Minors Above 10 Can Now Open Bank Accounts Independently: RBI

191
22 Apr 2025
6 min read

News Synopsis

The Reserve Bank of India (RBI) has rolled out updated norms governing the opening and management of bank accounts for minors. These revised regulations are applicable to all regulated banking institutions, including commercial and cooperative banks. The move aims to bring greater clarity, uniformity, and operational efficiency to minor account management.

Effective from April 21, 2025, the updated framework allows minors above the age of 10 to independently open and operate savings and term deposit accounts, marking a significant shift in banking access for young individuals.

Minors Can Operate Accounts with or Without Guardians

As per the new norms, minors of any age can open and manage their savings or term deposit accounts through their natural or legal guardians. Notably, banks may also permit the mother of the minor to act as a guardian, even in the absence of legal documents stating guardianship.

Furthermore, for minors aged 10 years and above, independent operation of bank accounts is now permitted. This means children can not only open but also manage their bank accounts without guardian involvement—provided they meet the bank’s due diligence norms.

Customer Due Diligence Is Mandatory

RBI has emphasized the importance of conducting comprehensive customer due diligence (CDD) when opening accounts for minors. Banks are required to validate all relevant documents at the time of account opening and continue ongoing monitoring of the account to ensure compliance with Know Your Customer (KYC) norms and other regulatory guidelines.

This process is especially critical for independently operated accounts by minors, where the risk factors are comparatively higher.

No Overdrafts Allowed for Minor Accounts

To protect minors from potential misuse or unintended liabilities, the RBI has clearly stated that all minor accounts—whether operated independently or through guardians—must always maintain a credit balance. Overdrafts or negative balances are strictly prohibited under the new framework.

This provision ensures financial discipline and safeguards the minor's interests while also protecting banks from credit risk.

Fresh Documentation Needed Upon Attaining Majority

Once a minor account holder turns 18, banks are mandated to obtain fresh operational instructions, including updated specimen signatures and a confirmation of the account balance. If the account was previously managed by a guardian, that authority ceases, and the bank must initiate formalities to transfer account control to the newly adult account holder.

Banks are expected to proactively communicate these requirements in advance to ensure seamless transition and compliance when minors become adults.

Banks Must Take Proactive Steps for Transition

The RBI has instructed banks to undertake advance action by reaching out to minor account holders who are nearing their 18th birthday. This includes providing timely communication about documentation updates and account operation transitions.

Such proactive measures will help avoid service disruptions and ensure continuous access to banking facilities for young adults stepping into financial independence.
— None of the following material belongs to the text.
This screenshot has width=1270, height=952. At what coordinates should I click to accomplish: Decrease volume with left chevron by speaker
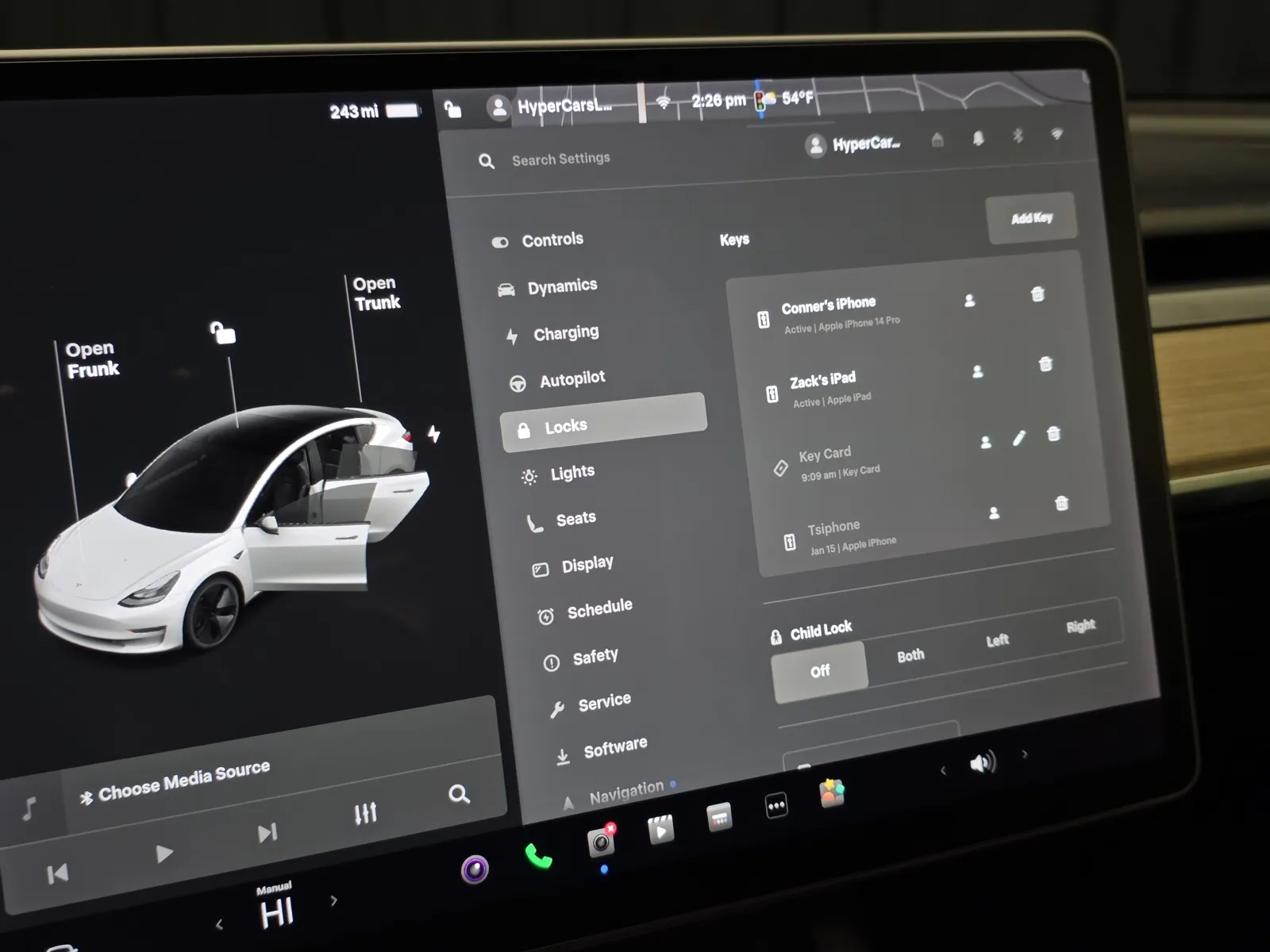click(x=943, y=770)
Final Thoughts: A Step Towards Financial Inclusion and Empowerment

RBI's move to allow minors aged 10 and above to operate bank accounts independently represents a progressive shift in banking policy. It not only fosters early financial literacy but also aligns with broader efforts to increase financial inclusion among youth.

By ensuring safety, compliance, and autonomy, the central bank is setting a strong foundation for minors to begin their banking journey with responsibility and awareness.